The problem is to embed Cayley graph of free group with $n\geq2$ generators (the same as Bethe lattice with coordination number $2n$) into any model of $\mathbb{H}^2$ (we have no model preference, the only condition is to preserve the metric structure of the graph). Any numerical algorithms like MDS are not suitable. Unfortunately, I can't find any explicit formulas. But my guess is that insofar as embedding is unique, formula must exist.

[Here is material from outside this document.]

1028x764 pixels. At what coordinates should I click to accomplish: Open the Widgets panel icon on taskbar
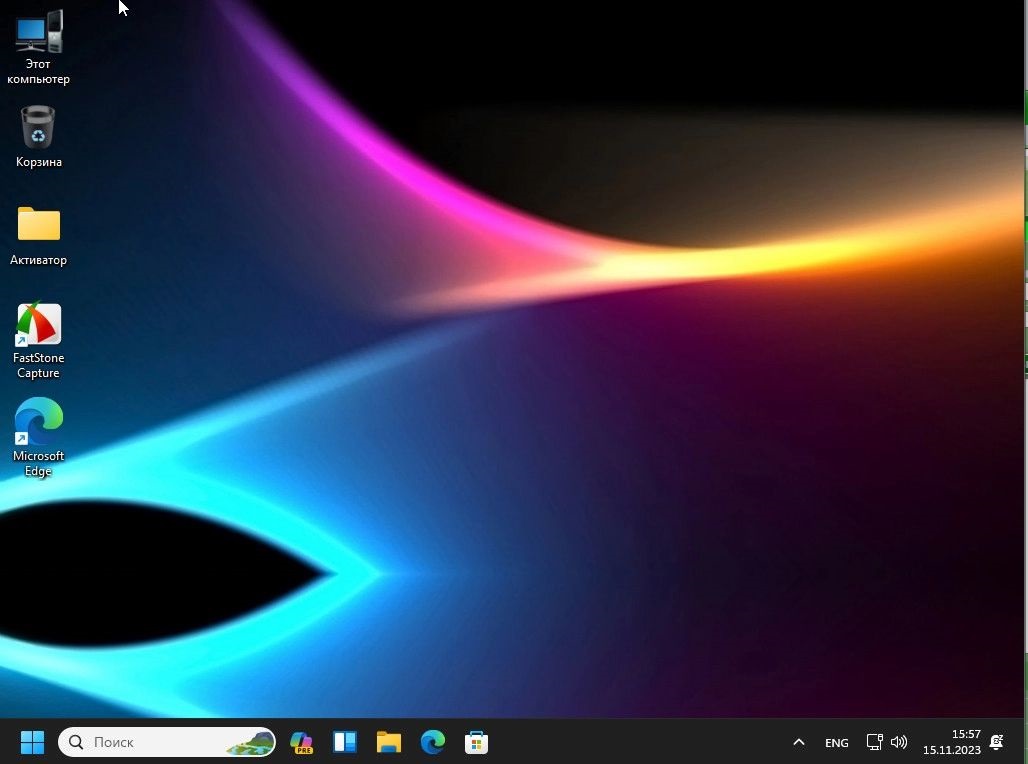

I would be glad if someone help with useful papers or provide any useful reasoning.

UPD Two additions: 1) embedding must be isomorphic, 2) I meant the embedding into $\mathbb{H}^n$ – I guess that for $n>2$ generators Cayley graph cannot be embedded into hyperbolic plane.

Answer 1

The subgroup $\Gamma < \mathrm{SL}(2, \mathbb{R})$ generated by the matrices $ a = \begin{pmatrix} 1 & 2 \\ 0 & 1 \end{pmatrix} $ and $ b = \begin{pmatrix} 1 & 0 \\ 2 & 1 \end{pmatrix} $ is free of rank two. It acts on the upper half plane model of $\mathbb{H}^2$ via Mobius transformations. The orbit of $i$ gives the vertices of the Cayley graph; translates that differ by $a$, $b$, $a^{-1}$, or $b^{-1}$ are connected by a geodesic edge. It is an exercise to show that this gives the desired embedding. [Hint: build the Voronoi domain about $i$.]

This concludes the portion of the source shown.